I see the Detroit casinos are celebrating their 10th anniversary. Huzzah!
I remember the wisecracks I made in one of my columns when I first heard they were putting casinos in Detroit. I remember one about a “demilitarized zone” being set up to build the casinos in, complete with guard towers. Then, there was my idea to open a riverside casino restaurant, which I was going to call “The Bobbing Cadaver.”
To my friends in Detroit, you did know I was just kidding, didn’t you? Ha ha! What a card that Legato guy is, don’t you think?
Ten years later, the casinos in Detroit are all in beautiful permanent facilities, and they’re all holding their own despite this stinking heap of fuming manure into which the economy has sunk. (As you can see, I’ve cleaned up my metaphors for print suitability.)
My boss, Publisher Roger Gros, just made a trip to Detroit, and he commented how convenient Greektown is to all the great sports stuff-which, let’s face it, is some of the best sports stuff anywhere. Roger went to a Detroit Tigers game while he was there, and the last time I was in Detroit, I went to a Red Wings hockey game.
A side note: I am a diehard Pittsburgh Penguins fan, and the Pens were dispatched in last year’s Stanley Cup finals by those same Detroit Red Wings, but damn, I still love going to that hockey arena in Detroit. They sell whiskey along with the beer at the concession stands. Yep, if you want a good time, there’s nothing like 10,000 whiskey-drunk hockey fans screaming at the top of their lungs. In case you wondered, I do not wear my Penguins jersey there, because I have grown fond of my bones.
Oh, yeah. This is a gaming column. Sorry-I digress. To get back to my original point (and if you’re a regular reader of this column, you know I rarely have one), the Detroit gaming industry has come a long way in 10 years. And, my bemused wanderings from gaming into sports, though no doubt a symptom of my rapidly approaching dementia, are not far off the mark. Sports and casinos mesh nicely in Detroit. The Ilitch family, which owns the Tigers and the Red Wings, also owns the MotorCity Casino.

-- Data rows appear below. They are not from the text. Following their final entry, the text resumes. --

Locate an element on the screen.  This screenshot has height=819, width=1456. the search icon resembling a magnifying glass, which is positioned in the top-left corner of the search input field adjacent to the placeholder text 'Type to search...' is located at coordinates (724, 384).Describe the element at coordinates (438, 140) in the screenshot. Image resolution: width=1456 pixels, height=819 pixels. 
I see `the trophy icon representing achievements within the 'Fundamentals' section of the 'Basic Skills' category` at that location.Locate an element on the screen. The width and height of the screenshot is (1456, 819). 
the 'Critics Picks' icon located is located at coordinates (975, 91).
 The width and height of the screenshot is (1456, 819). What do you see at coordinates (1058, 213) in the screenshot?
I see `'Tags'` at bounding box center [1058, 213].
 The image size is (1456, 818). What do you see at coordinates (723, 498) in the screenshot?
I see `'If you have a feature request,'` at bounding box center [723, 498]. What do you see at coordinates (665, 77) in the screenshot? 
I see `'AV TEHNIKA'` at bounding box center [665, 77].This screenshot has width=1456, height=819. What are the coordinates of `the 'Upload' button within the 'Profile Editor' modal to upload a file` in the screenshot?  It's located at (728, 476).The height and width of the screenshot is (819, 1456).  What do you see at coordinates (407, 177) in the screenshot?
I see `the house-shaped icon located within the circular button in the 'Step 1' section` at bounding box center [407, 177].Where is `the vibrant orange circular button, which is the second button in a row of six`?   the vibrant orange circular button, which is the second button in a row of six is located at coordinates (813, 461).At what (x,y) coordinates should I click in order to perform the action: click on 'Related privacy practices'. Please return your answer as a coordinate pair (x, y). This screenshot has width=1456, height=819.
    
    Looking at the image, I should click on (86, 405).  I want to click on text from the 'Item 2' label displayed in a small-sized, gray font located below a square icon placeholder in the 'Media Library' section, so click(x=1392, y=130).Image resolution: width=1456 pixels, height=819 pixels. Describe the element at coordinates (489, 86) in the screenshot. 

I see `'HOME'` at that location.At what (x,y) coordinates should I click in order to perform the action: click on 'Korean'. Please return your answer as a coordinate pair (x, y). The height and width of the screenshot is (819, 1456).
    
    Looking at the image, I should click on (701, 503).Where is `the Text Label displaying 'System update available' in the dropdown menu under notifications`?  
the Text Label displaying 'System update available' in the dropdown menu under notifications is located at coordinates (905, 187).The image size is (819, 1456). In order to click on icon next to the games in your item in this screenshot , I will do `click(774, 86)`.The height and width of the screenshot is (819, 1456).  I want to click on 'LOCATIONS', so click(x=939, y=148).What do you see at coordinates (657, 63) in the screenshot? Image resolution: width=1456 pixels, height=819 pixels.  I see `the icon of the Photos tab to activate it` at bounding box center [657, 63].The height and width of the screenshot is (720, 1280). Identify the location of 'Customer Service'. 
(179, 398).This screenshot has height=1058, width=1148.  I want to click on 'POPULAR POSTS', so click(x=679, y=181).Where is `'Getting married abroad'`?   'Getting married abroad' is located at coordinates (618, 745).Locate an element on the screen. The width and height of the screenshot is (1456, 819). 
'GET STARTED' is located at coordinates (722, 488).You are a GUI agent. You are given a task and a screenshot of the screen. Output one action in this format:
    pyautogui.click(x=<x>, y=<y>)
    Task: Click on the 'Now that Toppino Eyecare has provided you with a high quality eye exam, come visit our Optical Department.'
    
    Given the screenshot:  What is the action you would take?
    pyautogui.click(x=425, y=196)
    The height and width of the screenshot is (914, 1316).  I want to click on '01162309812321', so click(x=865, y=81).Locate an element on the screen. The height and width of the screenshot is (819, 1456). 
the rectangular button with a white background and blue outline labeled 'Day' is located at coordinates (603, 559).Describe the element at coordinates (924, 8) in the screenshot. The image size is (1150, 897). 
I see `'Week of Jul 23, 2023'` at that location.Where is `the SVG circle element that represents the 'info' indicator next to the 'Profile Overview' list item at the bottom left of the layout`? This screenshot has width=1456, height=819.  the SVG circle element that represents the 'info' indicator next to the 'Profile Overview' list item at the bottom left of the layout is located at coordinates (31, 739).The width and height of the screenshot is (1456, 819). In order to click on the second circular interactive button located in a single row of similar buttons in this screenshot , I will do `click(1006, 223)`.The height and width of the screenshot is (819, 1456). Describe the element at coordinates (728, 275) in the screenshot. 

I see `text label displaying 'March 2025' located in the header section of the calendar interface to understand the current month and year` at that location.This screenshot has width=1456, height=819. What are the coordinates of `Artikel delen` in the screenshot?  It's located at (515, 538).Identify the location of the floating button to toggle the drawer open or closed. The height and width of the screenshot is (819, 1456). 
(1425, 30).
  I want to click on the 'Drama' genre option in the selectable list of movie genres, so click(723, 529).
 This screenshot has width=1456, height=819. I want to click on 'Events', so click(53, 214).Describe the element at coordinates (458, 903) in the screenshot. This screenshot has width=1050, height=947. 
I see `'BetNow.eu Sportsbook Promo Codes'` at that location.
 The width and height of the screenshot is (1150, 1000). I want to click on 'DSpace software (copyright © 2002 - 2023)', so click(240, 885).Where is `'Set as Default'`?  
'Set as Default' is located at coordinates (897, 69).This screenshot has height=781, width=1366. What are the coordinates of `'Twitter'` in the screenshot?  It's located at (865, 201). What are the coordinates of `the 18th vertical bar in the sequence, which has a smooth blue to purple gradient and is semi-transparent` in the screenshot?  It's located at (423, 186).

(Of course, they also own the Little River Casino, Little Caesars Pizza, Blue Line Foodservice, Olympic Entertainment, Uptown Entertainment, and, I believe, several third-world countries.)
The casinos also mesh in nicely with the heritage of the area. Bunches of unemployed auto workers were hired to work at the casinos. (So was their union, but that’s another story.) And what better heritage for casino entertainment could there be than Motown?
Of course, these days, we’re more likely to get faux Motown. Instead of the Temptations, you’ll get one elderly Temptation and a bunch of young guys. Instead of the Four Tops, you’ve got the One Breathing Top and Company. Smokey’s still around, but without any Miracles. Heck, I’m not even sure if Gladys Knight has a Pip to her name anymore. (OK, I’ll stop. It’s a gaming column.)
Finally, despite all my early wisecracks about casinos in so-called “dangerous Detroit,” it is really a secure environment for players. There was just a story in the Associated Press the other day about an assumed terrorist whose planned attack was apparently thwarted after he was caught on video dropping off several “suspicious items” in the parking garage at MotorCity. The devices, at first thought to be pipe bombs, were destroyed by the bomb squad, and the guy was arrested.
Of course, he was arrested in his suburban home. At 1 a.m. And it turns out he was 70 years old. And there were no explosives found.
But still, he dumped stuff in a parking garage. So maybe they were sandwich wrappers he had in his car, or adult diapers (insert your own “70-year-old bomber” joke here). They could have been pipe bombs, and the guy could have been a dangerous criminal, and he was apprehended, at home, cleverly disguised as an old man in pajamas without his dentures in.
The point is, Detroit’s security apparatus was on the ball here. It is a safe place to play, and people can feel secure that they’re not going to be harmed by 70-year-old men in pajamas.
Come to think of it, I think the guy may have been a Pip.